Under the guise of being an international student whose visa was soon to expire, I met with K*, a young Chinese Australian man, who met me with a well-prepared opening introduction of what he described as the "five steps of visa marriage."

"Payments are made after the marriage, then after temporary reside application, after TR granted, after PR application, and finally after PR granted," K said. 

Obviously, I’m not his first "client."

Another international student from China had been interested in negotiating with him, K tells me, and even paid a few thousand dollars as a deposit.

That student eventually gave it up due to the prolonged waiting time - it could easily take up to two years to go through the whole process of getting married, fabricating the necessary documents for proof of genuine relationship, applying for temporary residency, and finally applying for permanent residency.

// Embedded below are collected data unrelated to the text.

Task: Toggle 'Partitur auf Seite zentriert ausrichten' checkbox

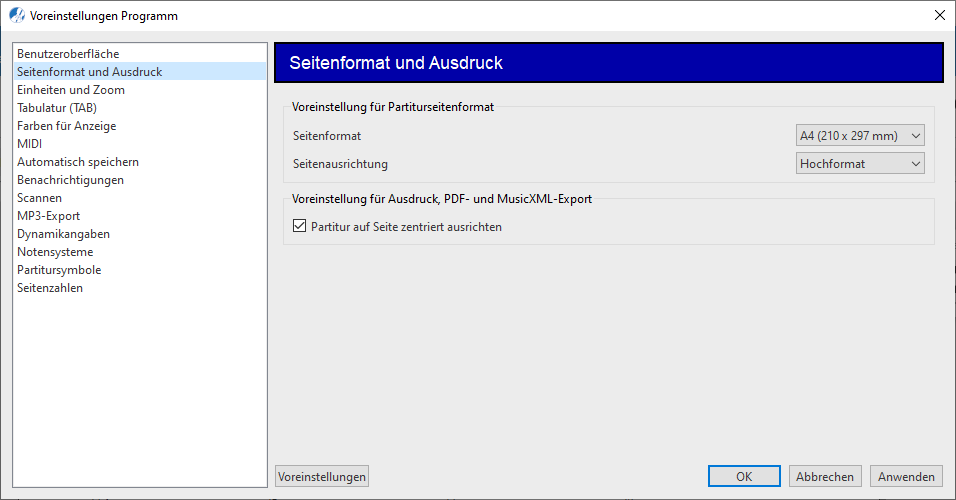Action: (300, 227)
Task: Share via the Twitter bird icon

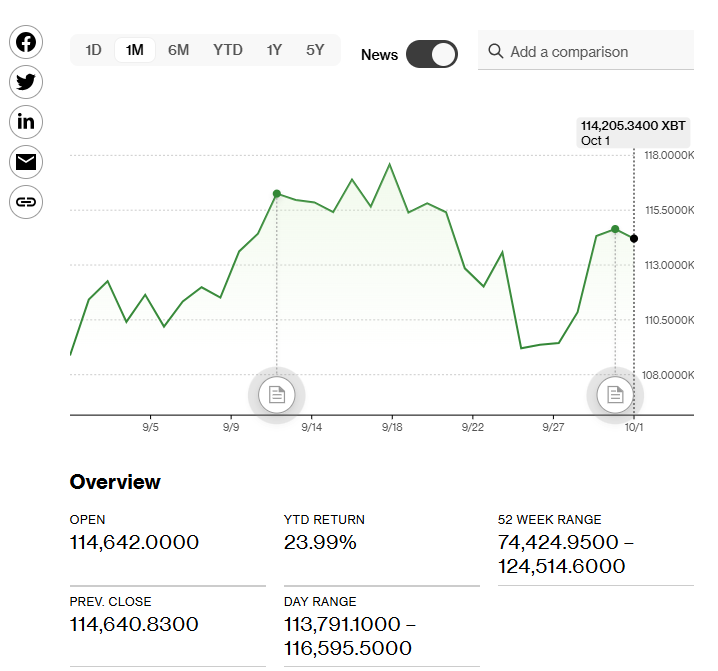Action: click(26, 82)
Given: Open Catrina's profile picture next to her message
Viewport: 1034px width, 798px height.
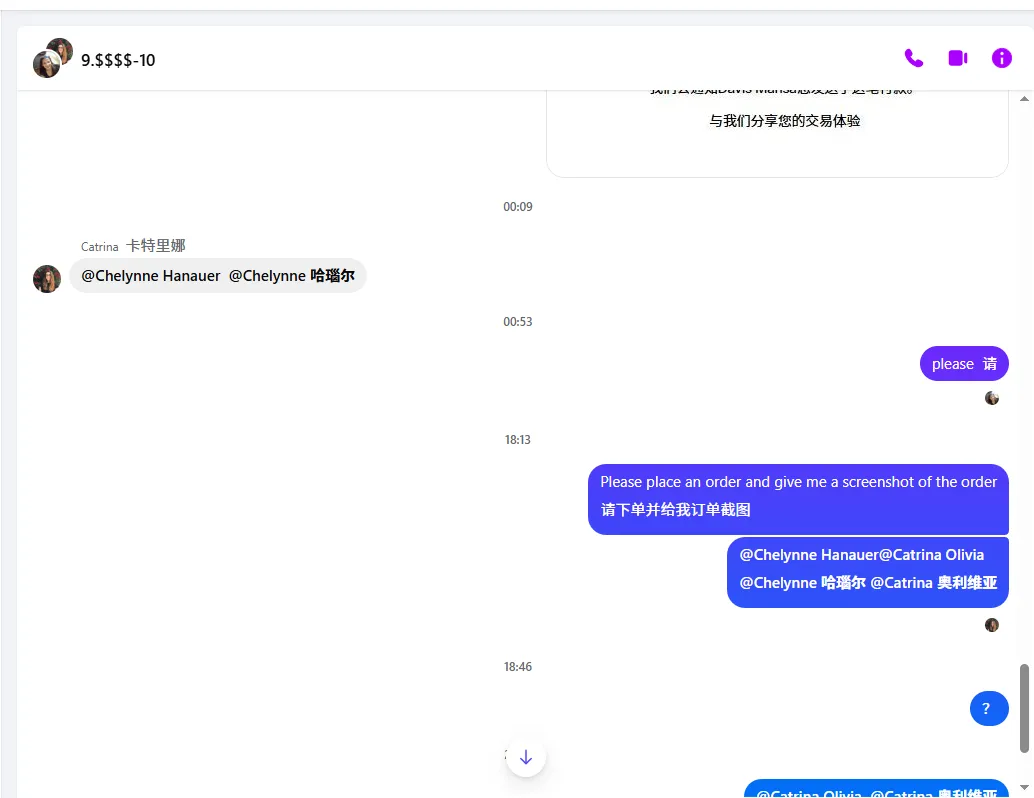Looking at the screenshot, I should click(46, 278).
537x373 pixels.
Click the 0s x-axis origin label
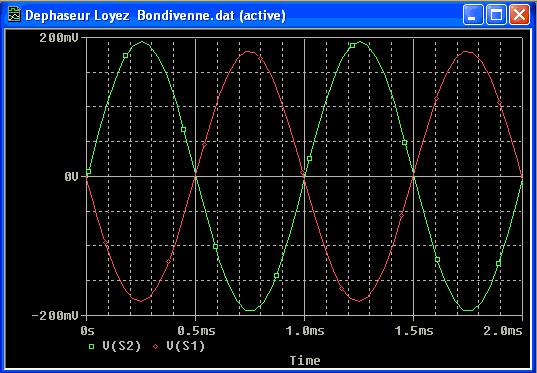[87, 331]
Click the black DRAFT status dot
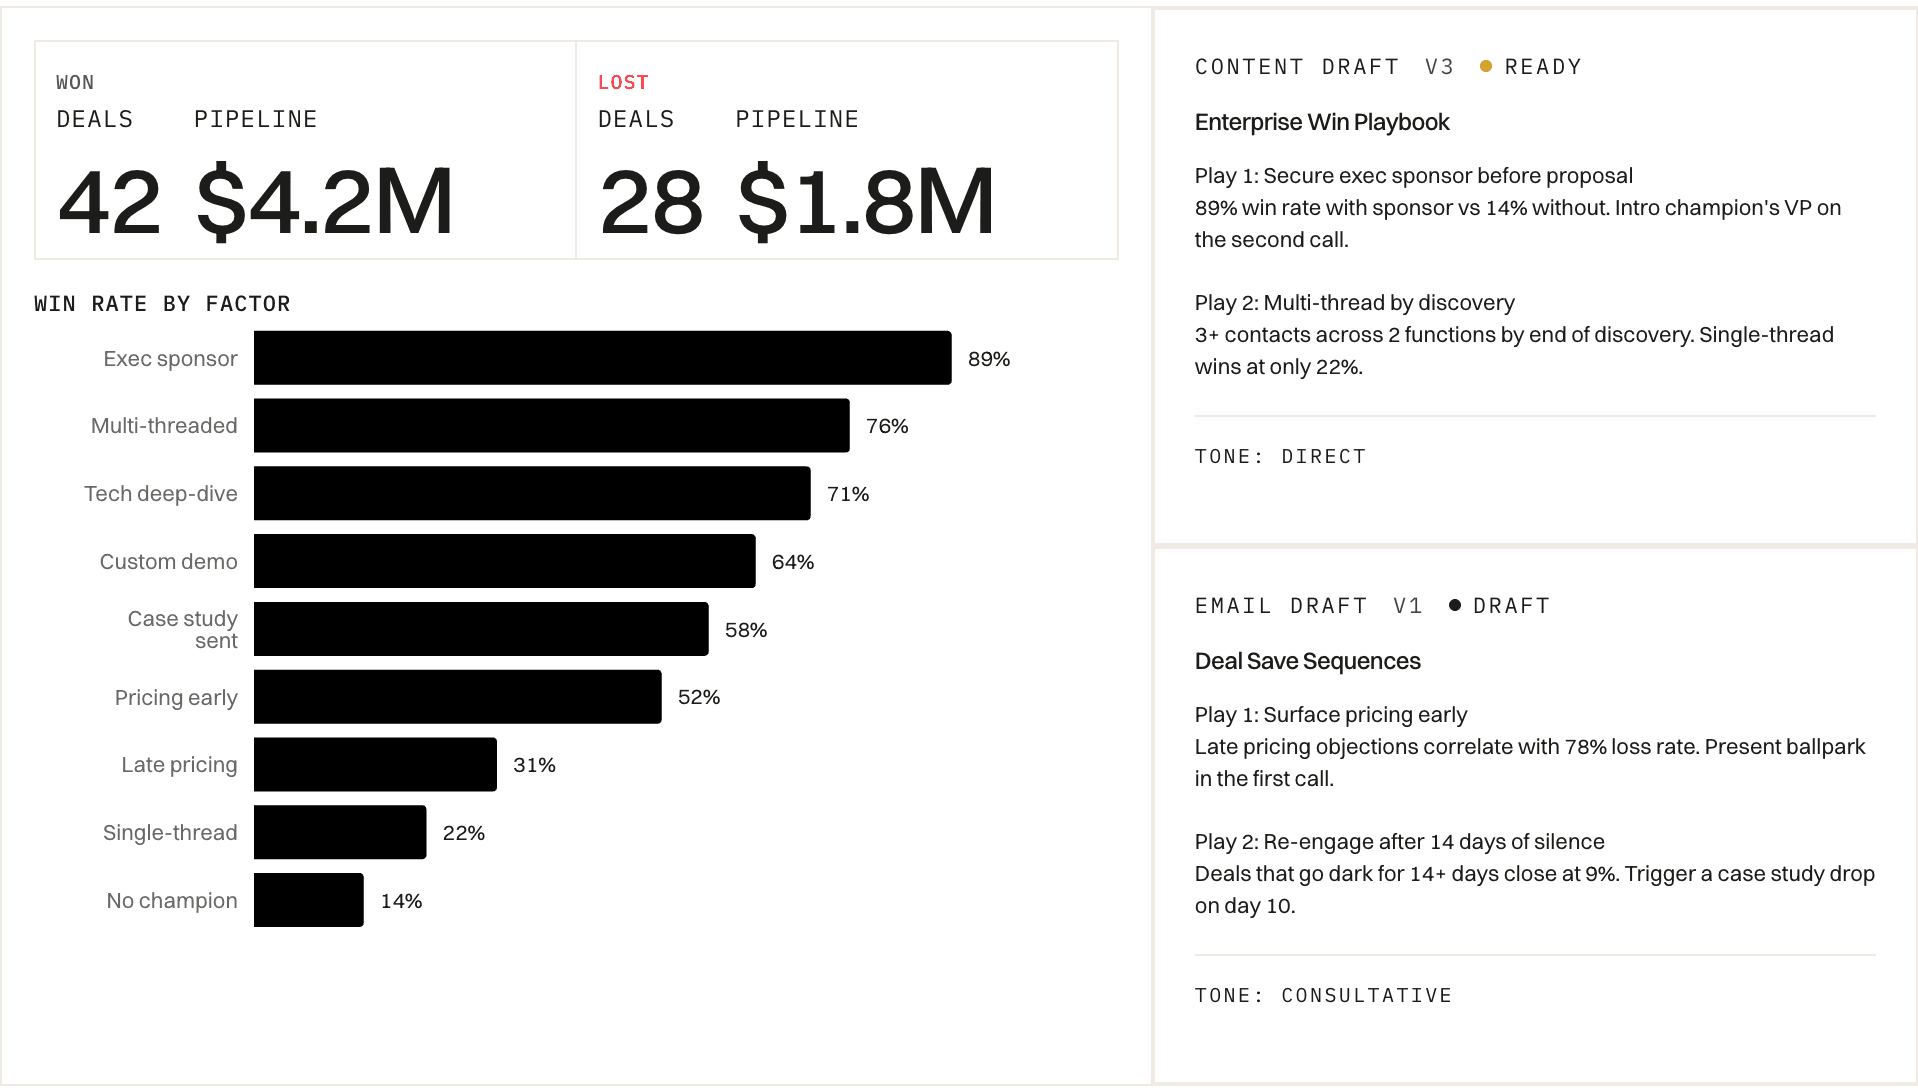Image resolution: width=1918 pixels, height=1092 pixels. 1455,604
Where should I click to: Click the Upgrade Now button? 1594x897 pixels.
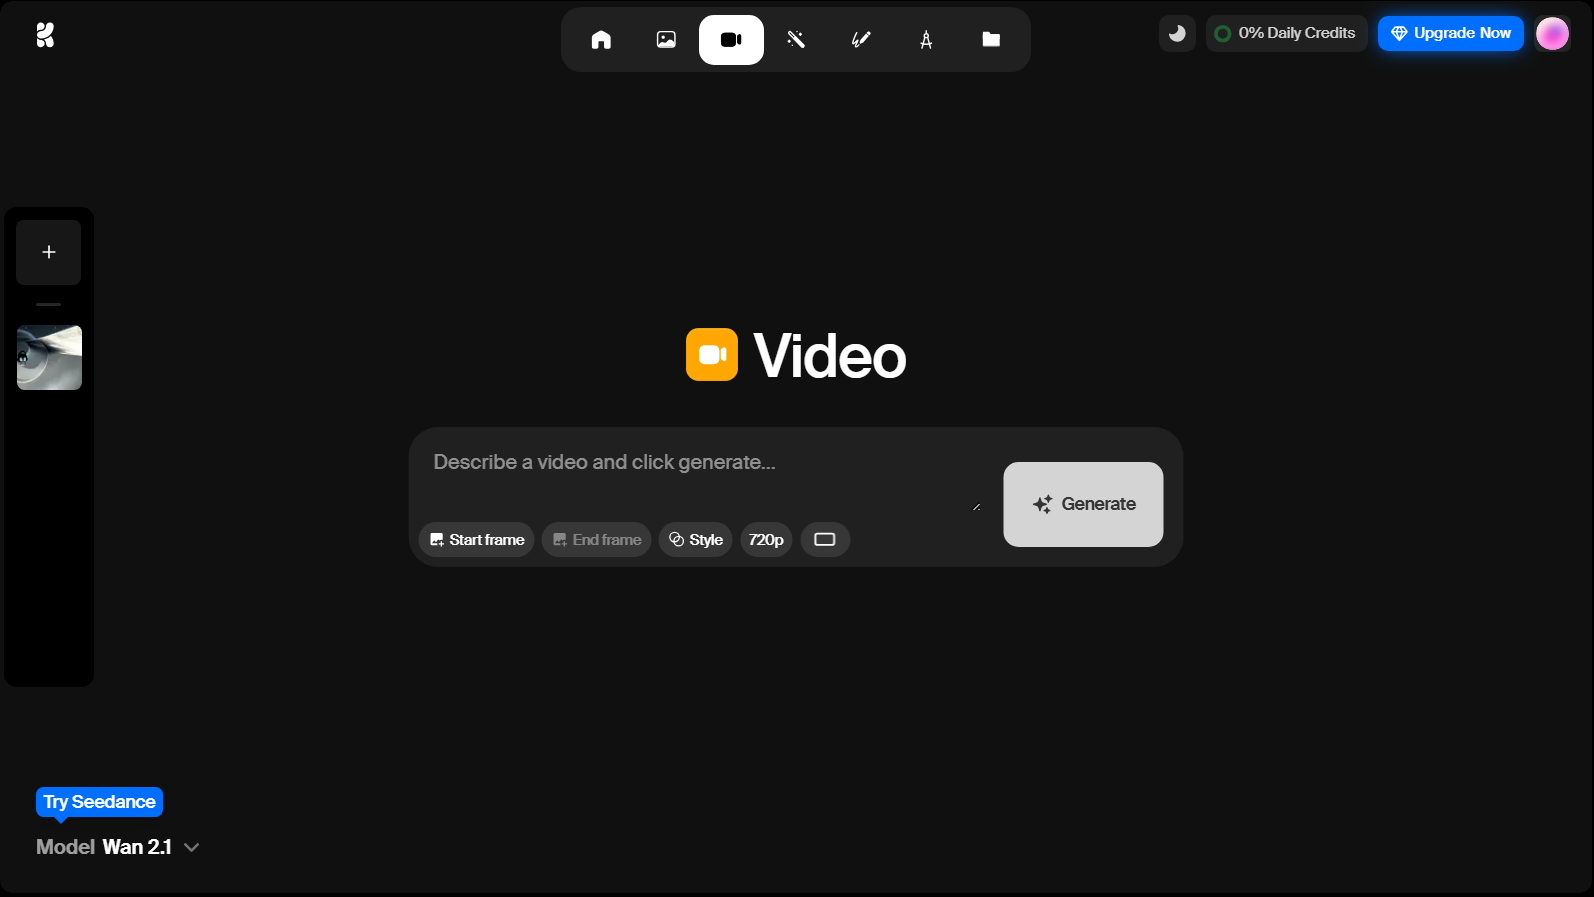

What is worse for those that choose this route is that these two years will be tough.

"His friend was visited by the DIBP [Department of Immigration and Border Protection] at midnight. They walked directly into the bedroom to feel whether the bed is warm."

The fake-couple's life together in the same house could constantly be under the surveillance of the Department of Immigration's Compliance team and a simple mistake could give away the fact, leaving all their efforts and expenses in vain.

"A friend of mine told me that his friend was visited by the DIBP [Department of Immigration and Border Protection] at midnight," says K.

"They walked directly into the [couple's joint] bedroom to feel whether the bed is warm."

"This is far more difficult than you expect."

"Until they are sure that the relationship is genuine, their investigation just go on and on."

"It is not breaking the law. It is making use of the law."

In spite of this, K believes it is still worthwhile. He is expecting as much as $150,000 - in cash.

He stated the price again and again when we spoke.

As to whether he is worried about legal consequences, K was very blunt: "It is not breaking the law. It is making use of the law."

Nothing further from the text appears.